Writing Reentrant and Thread-Safe Code
In single-threaded processes, only one flow of
control exists. The code executed by these processes thus need not be
reentrant or thread-safe. In multi-threaded programs, the same functions
and the same resources may be accessed concurrently by several flows of
control. To protect resource integrity, code written for multi-threaded
programs must be reentrant and thread-safe.

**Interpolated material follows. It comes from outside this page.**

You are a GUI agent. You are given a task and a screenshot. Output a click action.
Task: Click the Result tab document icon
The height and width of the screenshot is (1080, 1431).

Reentrance and thread safety are both related to
the way that functions handle resources. Reentrance and thread safety
are separate concepts: a function can be either reentrant, thread-safe,
both, or neither.
This section provides information about writing
reentrant and thread-safe programs. It does not cover the topic of
writing thread-efficient programs. Thread-efficient programs are
efficiently parallelized programs. You must consider thread effiency
during the design of the program. Existing single-threaded programs can
be made thread-efficient, but this requires that they be completely
redesigned and rewritten.
Reentrance
A reentrant function does not hold static data
over successive calls, nor does it return a pointer to static data. All
data is provided by the caller of the function. A reentrant function
must not call non-reentrant functions.
A non-reentrant function can often, but not always, be identified by its external interface and its usage. For example, the strtok subroutine is not reentrant, because it holds the string to be broken into tokens. The ctime subroutine is also not reentrant; it returns a pointer to static data that is overwritten by each call.
Thread Safety
A thread-safe function protects shared resources
from concurrent access by locks. Thread safety concerns only the
implementation of a function and does not affect its external interface.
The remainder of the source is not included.